El informe estadístico revela una brecha acentuada en las edades más tempranas. En el grupo de 15 a 19 años, las mujeres concentran el 17.87 % del total de los nacimientos registrados a nivel nacional, mientras que en los hombres de ese mismo rango etario la cifra apenas alcanza un 2.76 %, evidenciando la asunción precoz de la maternidad en la población femenina.
Padres adolescentes según la ONE
Esta disparidad de género se mantiene constante en el segmento de 20 a 24 años. Durante el periodo analizado, el 29.87 % de los nacimientos recayó sobre mujeres jóvenes en este rango de edad, en comparación con el 18.16 % registrado en los hombres, lo que confirma que las mujeres dominicanas inician su ciclo reproductivo considerablemente antes que sus pares masculinos.
Curiosamente, la dinámica reproductiva experimenta una clara inversión al evaluar los grupos de mayor edad. A partir de los 35 años, los hombres asumen una representación mayor en la paternidad con el 14.07 % de los nacimientos, mientras que las mujeres de 35 años o más aportan el 7.45 % del total nacional, reflejo de factores biológicos y socioeconómicos.

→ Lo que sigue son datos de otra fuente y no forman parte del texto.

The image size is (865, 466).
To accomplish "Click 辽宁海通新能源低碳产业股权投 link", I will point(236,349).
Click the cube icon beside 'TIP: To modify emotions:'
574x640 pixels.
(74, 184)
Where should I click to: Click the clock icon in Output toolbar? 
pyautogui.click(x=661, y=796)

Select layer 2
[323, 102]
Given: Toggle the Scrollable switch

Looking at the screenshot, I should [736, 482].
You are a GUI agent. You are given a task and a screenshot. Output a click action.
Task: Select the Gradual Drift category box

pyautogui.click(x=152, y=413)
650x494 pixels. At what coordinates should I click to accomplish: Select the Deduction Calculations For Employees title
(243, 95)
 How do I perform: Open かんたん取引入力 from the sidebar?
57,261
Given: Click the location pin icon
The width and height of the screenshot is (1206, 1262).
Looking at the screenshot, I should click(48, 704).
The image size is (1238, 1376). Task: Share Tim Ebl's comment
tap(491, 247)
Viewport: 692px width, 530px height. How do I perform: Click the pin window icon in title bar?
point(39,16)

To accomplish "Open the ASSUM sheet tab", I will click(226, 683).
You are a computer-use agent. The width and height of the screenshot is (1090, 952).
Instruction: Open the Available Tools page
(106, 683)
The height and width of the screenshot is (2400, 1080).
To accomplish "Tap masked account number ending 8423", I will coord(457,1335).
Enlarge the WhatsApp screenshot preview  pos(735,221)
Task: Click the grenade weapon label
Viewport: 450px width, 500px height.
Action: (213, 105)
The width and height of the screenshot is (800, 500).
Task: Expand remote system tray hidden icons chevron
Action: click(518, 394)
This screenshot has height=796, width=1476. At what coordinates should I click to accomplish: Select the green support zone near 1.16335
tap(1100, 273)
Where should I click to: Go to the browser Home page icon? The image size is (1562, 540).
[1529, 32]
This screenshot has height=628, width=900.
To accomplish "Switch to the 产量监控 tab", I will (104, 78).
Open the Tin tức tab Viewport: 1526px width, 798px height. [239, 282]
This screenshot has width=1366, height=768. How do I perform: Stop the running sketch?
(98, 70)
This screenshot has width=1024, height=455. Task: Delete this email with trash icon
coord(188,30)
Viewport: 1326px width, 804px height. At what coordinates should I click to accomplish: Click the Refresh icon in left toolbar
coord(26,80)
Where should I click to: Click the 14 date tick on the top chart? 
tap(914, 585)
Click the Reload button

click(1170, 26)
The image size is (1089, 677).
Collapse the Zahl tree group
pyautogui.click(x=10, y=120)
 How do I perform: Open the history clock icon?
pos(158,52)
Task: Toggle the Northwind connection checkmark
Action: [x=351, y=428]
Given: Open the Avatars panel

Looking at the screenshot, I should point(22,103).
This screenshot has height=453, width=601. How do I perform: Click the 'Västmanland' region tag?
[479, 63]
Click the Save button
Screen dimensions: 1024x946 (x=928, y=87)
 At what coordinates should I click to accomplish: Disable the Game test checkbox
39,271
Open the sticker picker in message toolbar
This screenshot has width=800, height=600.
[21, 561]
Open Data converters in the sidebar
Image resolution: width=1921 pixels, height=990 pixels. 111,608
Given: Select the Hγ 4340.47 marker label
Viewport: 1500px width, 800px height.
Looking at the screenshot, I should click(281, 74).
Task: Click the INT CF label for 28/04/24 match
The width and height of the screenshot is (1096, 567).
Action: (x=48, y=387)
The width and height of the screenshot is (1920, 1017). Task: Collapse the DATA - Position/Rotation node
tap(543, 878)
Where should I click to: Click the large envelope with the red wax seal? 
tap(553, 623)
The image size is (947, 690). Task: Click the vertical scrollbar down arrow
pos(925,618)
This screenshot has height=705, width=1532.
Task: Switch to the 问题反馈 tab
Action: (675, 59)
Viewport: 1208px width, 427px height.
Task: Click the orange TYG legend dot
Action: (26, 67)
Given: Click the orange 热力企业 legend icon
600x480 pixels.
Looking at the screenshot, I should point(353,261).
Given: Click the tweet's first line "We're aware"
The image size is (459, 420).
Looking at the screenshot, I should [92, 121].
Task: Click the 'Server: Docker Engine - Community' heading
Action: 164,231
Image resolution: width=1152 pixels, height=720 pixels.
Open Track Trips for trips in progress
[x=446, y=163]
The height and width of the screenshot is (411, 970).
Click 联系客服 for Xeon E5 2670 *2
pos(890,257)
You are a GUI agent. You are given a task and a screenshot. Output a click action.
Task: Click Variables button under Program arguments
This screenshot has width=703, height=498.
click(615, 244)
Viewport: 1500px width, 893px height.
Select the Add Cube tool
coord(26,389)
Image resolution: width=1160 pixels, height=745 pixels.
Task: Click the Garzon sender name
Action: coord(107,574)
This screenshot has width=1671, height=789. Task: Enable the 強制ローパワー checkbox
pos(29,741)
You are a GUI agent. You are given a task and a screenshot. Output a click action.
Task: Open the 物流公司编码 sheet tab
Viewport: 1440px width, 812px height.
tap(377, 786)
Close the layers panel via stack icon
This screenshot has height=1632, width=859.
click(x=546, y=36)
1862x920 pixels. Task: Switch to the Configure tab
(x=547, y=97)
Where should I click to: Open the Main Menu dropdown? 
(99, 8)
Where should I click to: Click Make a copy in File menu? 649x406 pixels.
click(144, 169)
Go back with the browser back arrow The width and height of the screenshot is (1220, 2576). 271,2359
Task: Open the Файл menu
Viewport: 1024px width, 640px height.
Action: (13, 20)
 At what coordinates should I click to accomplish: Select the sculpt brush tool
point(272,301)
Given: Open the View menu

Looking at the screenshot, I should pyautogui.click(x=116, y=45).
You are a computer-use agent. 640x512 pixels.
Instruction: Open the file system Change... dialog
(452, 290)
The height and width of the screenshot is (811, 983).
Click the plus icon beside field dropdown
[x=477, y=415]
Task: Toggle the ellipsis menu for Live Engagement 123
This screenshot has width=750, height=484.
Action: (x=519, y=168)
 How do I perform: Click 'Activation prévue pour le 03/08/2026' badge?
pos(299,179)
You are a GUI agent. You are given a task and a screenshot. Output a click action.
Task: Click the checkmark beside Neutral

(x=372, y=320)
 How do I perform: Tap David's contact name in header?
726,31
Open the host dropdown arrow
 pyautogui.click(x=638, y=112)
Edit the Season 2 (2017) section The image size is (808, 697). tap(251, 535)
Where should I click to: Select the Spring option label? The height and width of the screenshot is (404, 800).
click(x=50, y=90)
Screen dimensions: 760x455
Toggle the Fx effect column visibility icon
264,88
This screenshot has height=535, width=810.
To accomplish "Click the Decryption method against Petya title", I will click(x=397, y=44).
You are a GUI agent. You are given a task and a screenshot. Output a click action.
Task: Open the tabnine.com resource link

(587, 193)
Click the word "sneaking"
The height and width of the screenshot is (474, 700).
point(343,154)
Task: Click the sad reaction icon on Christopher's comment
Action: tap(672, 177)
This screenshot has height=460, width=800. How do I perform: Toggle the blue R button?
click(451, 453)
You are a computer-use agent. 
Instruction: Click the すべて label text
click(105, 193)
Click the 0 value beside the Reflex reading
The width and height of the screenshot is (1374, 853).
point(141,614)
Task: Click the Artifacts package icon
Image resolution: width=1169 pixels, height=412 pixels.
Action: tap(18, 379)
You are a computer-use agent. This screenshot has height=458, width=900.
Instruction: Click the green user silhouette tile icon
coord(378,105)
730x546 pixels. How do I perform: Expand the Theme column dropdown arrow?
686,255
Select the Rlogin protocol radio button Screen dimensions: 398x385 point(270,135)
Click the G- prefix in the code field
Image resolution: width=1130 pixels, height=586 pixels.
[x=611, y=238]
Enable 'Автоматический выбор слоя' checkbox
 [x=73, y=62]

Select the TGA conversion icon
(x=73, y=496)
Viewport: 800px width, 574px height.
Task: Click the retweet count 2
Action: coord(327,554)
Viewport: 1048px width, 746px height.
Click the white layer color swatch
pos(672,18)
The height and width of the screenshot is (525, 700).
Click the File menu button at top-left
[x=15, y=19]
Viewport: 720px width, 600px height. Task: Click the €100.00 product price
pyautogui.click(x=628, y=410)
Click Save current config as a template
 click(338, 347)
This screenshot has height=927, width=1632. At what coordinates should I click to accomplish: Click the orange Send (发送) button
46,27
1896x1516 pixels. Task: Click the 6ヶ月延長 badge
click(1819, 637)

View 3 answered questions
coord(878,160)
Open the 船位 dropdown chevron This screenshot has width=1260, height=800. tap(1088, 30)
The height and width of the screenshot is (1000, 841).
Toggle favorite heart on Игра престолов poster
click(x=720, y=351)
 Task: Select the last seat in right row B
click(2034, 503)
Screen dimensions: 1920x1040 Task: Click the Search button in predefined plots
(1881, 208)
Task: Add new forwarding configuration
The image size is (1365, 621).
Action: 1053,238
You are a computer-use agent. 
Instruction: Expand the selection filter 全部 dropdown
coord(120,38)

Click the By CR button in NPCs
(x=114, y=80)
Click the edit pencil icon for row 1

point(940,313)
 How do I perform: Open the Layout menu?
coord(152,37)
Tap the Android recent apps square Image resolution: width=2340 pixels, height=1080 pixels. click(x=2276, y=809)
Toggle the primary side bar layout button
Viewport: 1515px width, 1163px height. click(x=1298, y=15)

La concentración de nacimientos en mujeres adolescentes y jóvenes impacta directamente sus trayectorias de vida. El inicio temprano de la maternidad suele estar condicionado por deficiencias en la educación sexual y limita en gran medida la continuidad de los estudios secundarios y universitarios, influyendo en su posterior inserción laboral.
Los hallazgos difundidos por las autoridades estadísticas enfatizan la urgencia de fortalecer los programas de educación integral de la sexualidad y salud reproductiva. Asimismo, resulta esencial acompañar a las madres jóvenes con redes de apoyo social y laboral que les permitan conciliar el cuidado de los hijos con sus proyectos de desarrollo personal y profesional.